- EXERCISE DETAILS -
For each line in the data that includes "agent", make a copy.

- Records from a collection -
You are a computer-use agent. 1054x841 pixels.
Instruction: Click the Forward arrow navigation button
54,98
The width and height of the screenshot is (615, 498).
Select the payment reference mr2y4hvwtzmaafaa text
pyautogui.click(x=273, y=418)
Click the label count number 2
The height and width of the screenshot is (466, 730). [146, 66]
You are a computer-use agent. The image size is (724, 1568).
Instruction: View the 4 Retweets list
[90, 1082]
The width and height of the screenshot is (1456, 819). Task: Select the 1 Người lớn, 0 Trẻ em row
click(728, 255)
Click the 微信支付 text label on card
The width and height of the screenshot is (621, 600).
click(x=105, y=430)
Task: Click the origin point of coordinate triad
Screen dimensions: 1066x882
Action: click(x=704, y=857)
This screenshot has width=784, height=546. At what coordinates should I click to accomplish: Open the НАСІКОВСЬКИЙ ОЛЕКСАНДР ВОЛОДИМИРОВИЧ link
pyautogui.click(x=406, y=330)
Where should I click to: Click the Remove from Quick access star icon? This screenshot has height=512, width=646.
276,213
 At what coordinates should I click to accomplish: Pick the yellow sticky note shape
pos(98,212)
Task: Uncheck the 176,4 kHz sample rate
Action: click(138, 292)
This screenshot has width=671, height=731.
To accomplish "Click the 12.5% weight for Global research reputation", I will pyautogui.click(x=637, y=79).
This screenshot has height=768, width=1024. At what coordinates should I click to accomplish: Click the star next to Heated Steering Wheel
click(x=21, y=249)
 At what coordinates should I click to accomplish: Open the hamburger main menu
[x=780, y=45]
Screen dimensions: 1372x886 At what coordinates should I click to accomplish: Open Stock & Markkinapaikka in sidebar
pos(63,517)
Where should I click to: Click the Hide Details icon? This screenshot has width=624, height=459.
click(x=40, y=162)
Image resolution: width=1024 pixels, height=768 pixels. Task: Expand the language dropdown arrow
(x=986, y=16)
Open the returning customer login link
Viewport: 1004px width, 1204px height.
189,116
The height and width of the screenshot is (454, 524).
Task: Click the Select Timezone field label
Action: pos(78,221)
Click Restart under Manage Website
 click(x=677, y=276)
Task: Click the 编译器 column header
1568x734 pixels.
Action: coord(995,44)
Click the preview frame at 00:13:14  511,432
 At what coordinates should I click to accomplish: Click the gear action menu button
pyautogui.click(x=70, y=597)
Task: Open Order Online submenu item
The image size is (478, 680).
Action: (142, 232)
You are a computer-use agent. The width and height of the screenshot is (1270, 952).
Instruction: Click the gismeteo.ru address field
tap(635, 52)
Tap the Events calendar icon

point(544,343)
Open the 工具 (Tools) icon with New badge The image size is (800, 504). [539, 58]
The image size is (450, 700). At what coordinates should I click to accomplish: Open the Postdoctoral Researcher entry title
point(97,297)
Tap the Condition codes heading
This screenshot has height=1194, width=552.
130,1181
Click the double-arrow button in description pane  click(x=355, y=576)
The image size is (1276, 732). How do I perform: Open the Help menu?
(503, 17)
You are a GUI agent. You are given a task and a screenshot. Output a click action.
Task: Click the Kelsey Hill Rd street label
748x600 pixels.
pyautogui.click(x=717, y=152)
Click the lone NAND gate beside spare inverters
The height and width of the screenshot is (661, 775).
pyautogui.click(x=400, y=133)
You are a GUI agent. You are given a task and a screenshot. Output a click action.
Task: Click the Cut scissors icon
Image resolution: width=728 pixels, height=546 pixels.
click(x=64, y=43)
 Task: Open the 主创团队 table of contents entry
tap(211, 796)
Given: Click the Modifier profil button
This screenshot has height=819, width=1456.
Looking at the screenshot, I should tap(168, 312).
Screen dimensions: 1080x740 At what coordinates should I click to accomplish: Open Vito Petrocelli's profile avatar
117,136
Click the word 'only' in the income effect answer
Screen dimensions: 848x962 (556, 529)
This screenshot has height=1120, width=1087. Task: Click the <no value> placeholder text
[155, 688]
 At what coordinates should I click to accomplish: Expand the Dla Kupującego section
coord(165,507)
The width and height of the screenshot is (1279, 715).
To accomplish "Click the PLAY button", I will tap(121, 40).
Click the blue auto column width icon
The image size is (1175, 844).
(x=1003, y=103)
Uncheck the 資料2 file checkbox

- TASK OUTPUT -
You are a computer-use agent. 1054x841 pixels.
You are a computer-use agent. The image size is (724, 1568).
You are a computer-use agent. The width and height of the screenshot is (1270, 952).
You are a GUI agent. You are given a task and a screenshot. Output a click action.
You are a GUI agent. You are given a task and a screenshot. Output a click action.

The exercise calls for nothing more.